“Caregiving often calls us to lean into love we didn't know was possible.”
— Tia Walker
Caregivers are the Backbone…
…of our families, healthcare systems, and communities. Whether you're working in a hospital, hospice, assisted living facility, or are someone providing daily support for a loved one—your role is critical. But carrying the emotional and physical weight of others' needs, day after day, can come at a cost.
Caregivers are often steady, capable, and resilient on the outside—but quietly exhausted, overwhelmed, or emotionally numb on the inside. You may feel guilty for needing support. You may tell yourself, “Others have it worse.” You may not even realize how much you’ve been holding, and you may have forgotten what your own needs are.
Therapy offers a space to recognize that your suffering matters, too—and that receiving care is not a weakness, but a necessity.
The Hidden Toll of Caregiving
Caregivers experience high rates of emotional strain—whether in formal roles (nurses, CNAs, hospice staff, rehab workers, aides) or as family members, partners, or parents supporting someone through illness, disability, or decline.
Common challenges include:
Burnout and emotional depletion
Compassion fatigue—the numbness that replaces empathy after too much exposure to suffering
Medical vicarious trauma—absorbing the distress of those you care for
Anxiety, irritability, or chronic tension
Difficulty setting boundaries without guilt
Grief, anticipatory loss, or ambiguous grief (especially when someone is declining gradually)
Suppressed anger, resentment, or emotional isolation
Feeling invisible or underappreciated—even by those you’re helping
These are not signs of personal failure.

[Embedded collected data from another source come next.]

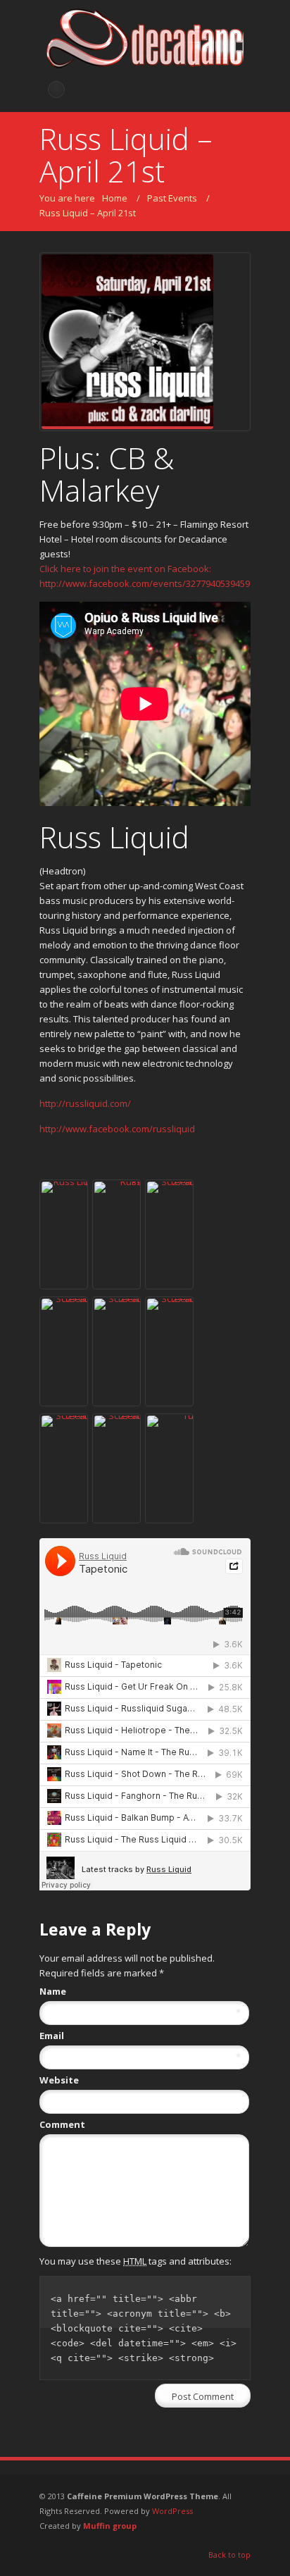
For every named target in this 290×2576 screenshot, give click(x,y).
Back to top (229, 2554)
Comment (62, 2124)
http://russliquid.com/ (85, 1103)
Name (140, 1992)
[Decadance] (145, 40)
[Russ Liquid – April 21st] (145, 341)
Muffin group (110, 2525)
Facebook (56, 89)
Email (140, 2036)
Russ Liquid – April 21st (87, 212)
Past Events (172, 198)
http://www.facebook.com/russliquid (117, 1128)
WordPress (172, 2511)
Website (59, 2080)
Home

They’re normal, human responses to extended emotional labor. Left unaddressed, they can contribute to serious health problems and loss of self.
I work with caregivers of all types, including (but not limited to):
Nurses, physicians, and other healthcare professionals
Caseworkers
Family caregivers supporting relatives or friends with terminal illness
Adult children of aging parents
Childcare workers and teachers
Parents of special needs kids
Anyone bearing the burden of caring for others
How Therapy Can Help Helpers
Therapy is a space to restore your nervous system, reconnect with yourself, and make meaning out of what you’re carrying.
Caregiver counseling can help you:
Name and process vicarious trauma and emotional overwhelm
Rebuild your nervous system capacity to handle stress
Learn to set healthy boundaries—without guilt
Explore feelings of resentment, guilt, sadness, or fatigue in a safe, nonjudgmental way
Clarify what’s yours to hold, and what you can let go of
Reconnect with parts of yourself that have been lost in caregiving
Feel more present, grounded, and able to care from a place of choice—not obligation
You Don’t Have to Go It Alone
Whether you're a nurse overwhelmed by constant patient turnover, a son or daughter caring for an aging parent, a personal caregiver working in isolation, or a parent supporting a child with special needs—this work is hard. And you deserve care, too.
Medical Workplace Violence: A National Emergency
Recent data paints a stark picture of escalating risk for healthcare professionals:
A 2023 survey by National Nurses United found 81.6% of nurses reported experiencing at least one form of workplace violence in the past year—verbal threats (67.8%), physical threats (38.7%), and even being pinched or scratched (37.3%) (Axios, National Nurses United). Almost half (45.5%) said workplace violence had increased where they worked, and six in 10 had considered leaving due to these threats (National Nurses United).
In Texas alone, nearly 75% of nurses reported violence, harassment, or verbal abuse in the past year; one-third were physically assaulted, and 42% are considering leaving the profession (Houston Chronicle).
A systematic review found between 60–90% of nurses experience physical or verbal violence during their careers, with healthcare workers accounting for nearly 73% of nonfatal workplace violence incidents that require time away from work (Wikipedia).
These patterns are not isolated—they reflect a national breakdown in safety and support for nurses and caregivers.
The Psychological Fallout
Compassion fatigue and secondary traumatic stress affect between 34–86% of nurses, especially those in crisis environments like ER, ICU, oncology, and hospice care (hazeldenbettyford.org).
Around 14–17% of nurses meet clinical criteria for PTSD—rates comparable to rescue workers and higher than general public baselines .
Surveys during the COVID‑19 pandemic found 44% of nurses preferred leaving their job due to PTSD and associated distress (openpublichealthjournal.com).
How Therapy Can Help
In these extreme conditions, counseling offers more than coping—it creates a path to recovery and renewal:
Process trauma—physical, verbal, emotional—from patients, families, or institutional neglect
Recalibrate your nervous system to ease hypervigilance, sleep issues, and anxiety
Recover from compassion fatigue and burnout with emotional and somatic tools
Rebuild boundaries and autonomy, personally and professionally
Reconnect with purpose and confidence—without sacrificing wellbeing
Why It Matters
Unchecked, these pressures aren’t temporary—they impact mental health, job performance, retention, and workplace culture. Therapy empowers facilities and individuals to heal, adapt, and sustain care—for providers AND patients.